• Instructions for the task:
The essay below is about why the writer's children do chores. List every verb naming what the writer says the oldest child would do if allowed to pour the milk for cereal himself.

• Quoted passage:
Why My Children Do Chores

WhyMyKidsDoChores1Are you one of those moms that does too much because you have children that don’t do very much.  Make it your goal to work yourself out of a job.  If a child can play a game on your iPad, he/she can help with chores.  Now doesn’t that hit you like a ton of bricks?  When I first read this, I was in total agreement.  It’s so true.  Sometimes, we as moms, do way too much for our kids.  You know how it goes, your oldest child might tend to spill too much so it’s easier for you to pour the milk for cereal rather than letting him try, spill, learn, and you’re on your way out of a simple job.  I’m totally guilty of this.  I hate messes, so I tend to do way too many little jobs for my kids just to make sure there is a not a huge mess to clean up afterwards.  But I know I’m just making my job as a mom harder in the long run.  Kids need to learn to help even if it makes a bigger mess.

Confession time…when I was a kid I remember my mom making me and my brother do a lot of chores around the house.  The worst one of all was dusting and I had the lucky job of dusting this curio cabinet that had glass shelves.  I had to take every single little Precious Moments figurine that my mom collected off each shelf and make sure the shelf was dust free.  This job was so awful!  It was meticulous and took what seemed like FOREVER to do.  The worst part to doing a lot of my chores as a child was that even though I ‘thought’ I was doing a really good job as a 10 year old, my mom would always come along after and redo whatever I had just done, because it wasn’t done as good as she would have done it.  It always used to really drive me crazy – I never could figure out why I needed to waste the time doing the chores if she was just going to redo them anyways.  I catch myself doing the same thing to my kids.  Why???  I have no idea, except that I’m a crazy neat freak.  But I’m trying really hard to not redo their work anymore.  I’m trying very hard to remember how old they are and what their actual abilities are and then asses their level of efficiency and effort.  Your kids absolutely should be helping you around your house.  They live there for free – so they should pitch in and help!

• Data shown:
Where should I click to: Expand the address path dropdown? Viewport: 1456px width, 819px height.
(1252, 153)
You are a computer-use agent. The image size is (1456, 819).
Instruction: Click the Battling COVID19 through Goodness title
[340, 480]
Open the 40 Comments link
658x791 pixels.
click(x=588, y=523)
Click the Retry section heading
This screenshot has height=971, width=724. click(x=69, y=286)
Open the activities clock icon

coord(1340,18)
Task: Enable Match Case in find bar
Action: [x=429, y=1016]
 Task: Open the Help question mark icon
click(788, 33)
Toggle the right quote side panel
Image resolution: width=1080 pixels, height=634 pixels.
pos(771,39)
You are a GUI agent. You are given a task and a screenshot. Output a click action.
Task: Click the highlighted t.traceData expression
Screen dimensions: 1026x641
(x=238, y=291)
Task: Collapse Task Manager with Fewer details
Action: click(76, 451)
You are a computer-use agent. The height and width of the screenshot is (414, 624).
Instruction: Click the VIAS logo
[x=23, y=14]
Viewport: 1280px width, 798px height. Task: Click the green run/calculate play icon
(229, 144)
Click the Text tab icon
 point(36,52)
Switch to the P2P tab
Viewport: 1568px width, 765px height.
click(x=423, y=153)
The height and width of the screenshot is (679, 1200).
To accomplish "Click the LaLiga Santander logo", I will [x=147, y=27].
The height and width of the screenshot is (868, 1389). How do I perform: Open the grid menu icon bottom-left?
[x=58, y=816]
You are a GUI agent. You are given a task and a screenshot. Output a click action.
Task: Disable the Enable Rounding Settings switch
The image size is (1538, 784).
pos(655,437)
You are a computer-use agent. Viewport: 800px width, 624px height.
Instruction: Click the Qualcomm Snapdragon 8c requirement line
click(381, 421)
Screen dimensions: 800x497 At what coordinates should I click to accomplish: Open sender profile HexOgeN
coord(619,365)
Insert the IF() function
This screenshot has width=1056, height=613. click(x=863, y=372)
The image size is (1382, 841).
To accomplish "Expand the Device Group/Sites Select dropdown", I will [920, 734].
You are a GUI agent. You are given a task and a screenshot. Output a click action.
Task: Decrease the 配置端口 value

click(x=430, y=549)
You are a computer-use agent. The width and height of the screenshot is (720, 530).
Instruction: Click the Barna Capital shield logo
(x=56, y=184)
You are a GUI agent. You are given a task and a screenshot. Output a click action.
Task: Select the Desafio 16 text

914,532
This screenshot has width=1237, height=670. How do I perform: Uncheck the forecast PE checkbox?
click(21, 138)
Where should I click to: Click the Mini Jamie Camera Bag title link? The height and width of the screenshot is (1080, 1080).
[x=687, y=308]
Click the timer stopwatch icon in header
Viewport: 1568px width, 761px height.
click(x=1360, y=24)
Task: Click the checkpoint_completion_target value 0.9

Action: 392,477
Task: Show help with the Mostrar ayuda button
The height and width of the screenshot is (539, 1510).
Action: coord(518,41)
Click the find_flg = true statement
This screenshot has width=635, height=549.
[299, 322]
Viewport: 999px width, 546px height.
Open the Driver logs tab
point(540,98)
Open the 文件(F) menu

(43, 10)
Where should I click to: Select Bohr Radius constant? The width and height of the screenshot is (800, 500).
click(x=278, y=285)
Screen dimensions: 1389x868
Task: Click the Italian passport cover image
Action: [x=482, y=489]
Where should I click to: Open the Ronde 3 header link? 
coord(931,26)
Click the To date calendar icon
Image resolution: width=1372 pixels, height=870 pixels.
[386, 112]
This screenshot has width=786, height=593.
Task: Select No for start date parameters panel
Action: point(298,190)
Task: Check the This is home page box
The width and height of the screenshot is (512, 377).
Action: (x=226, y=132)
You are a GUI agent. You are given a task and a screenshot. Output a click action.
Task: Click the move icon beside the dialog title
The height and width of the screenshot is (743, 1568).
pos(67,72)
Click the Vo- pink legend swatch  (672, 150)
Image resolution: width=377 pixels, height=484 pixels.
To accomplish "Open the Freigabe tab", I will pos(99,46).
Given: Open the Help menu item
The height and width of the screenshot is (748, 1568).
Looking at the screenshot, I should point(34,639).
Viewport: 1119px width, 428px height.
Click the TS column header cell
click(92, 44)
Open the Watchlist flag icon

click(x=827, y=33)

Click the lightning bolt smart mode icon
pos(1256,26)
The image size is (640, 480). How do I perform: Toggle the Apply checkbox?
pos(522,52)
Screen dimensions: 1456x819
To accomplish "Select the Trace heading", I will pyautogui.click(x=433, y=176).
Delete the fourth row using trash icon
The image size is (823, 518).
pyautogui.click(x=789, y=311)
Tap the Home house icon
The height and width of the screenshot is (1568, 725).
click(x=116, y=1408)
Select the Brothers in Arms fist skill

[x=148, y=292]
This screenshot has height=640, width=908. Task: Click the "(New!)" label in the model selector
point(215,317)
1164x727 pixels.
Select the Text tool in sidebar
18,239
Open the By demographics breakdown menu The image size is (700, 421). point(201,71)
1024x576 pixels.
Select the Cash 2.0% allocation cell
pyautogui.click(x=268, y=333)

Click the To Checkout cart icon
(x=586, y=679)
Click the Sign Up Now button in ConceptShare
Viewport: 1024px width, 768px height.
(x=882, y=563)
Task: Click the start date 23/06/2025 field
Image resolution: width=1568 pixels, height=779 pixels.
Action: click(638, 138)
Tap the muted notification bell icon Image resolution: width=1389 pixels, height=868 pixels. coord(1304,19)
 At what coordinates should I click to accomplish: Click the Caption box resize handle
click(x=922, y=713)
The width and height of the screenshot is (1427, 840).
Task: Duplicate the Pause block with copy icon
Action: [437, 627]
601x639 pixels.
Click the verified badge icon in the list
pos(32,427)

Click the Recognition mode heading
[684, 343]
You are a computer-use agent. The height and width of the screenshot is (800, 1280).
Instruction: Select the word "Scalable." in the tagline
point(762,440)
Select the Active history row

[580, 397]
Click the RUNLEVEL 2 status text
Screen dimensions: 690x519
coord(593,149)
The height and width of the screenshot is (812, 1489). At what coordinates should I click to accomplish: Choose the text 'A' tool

• Exercise result:
try, spill, learn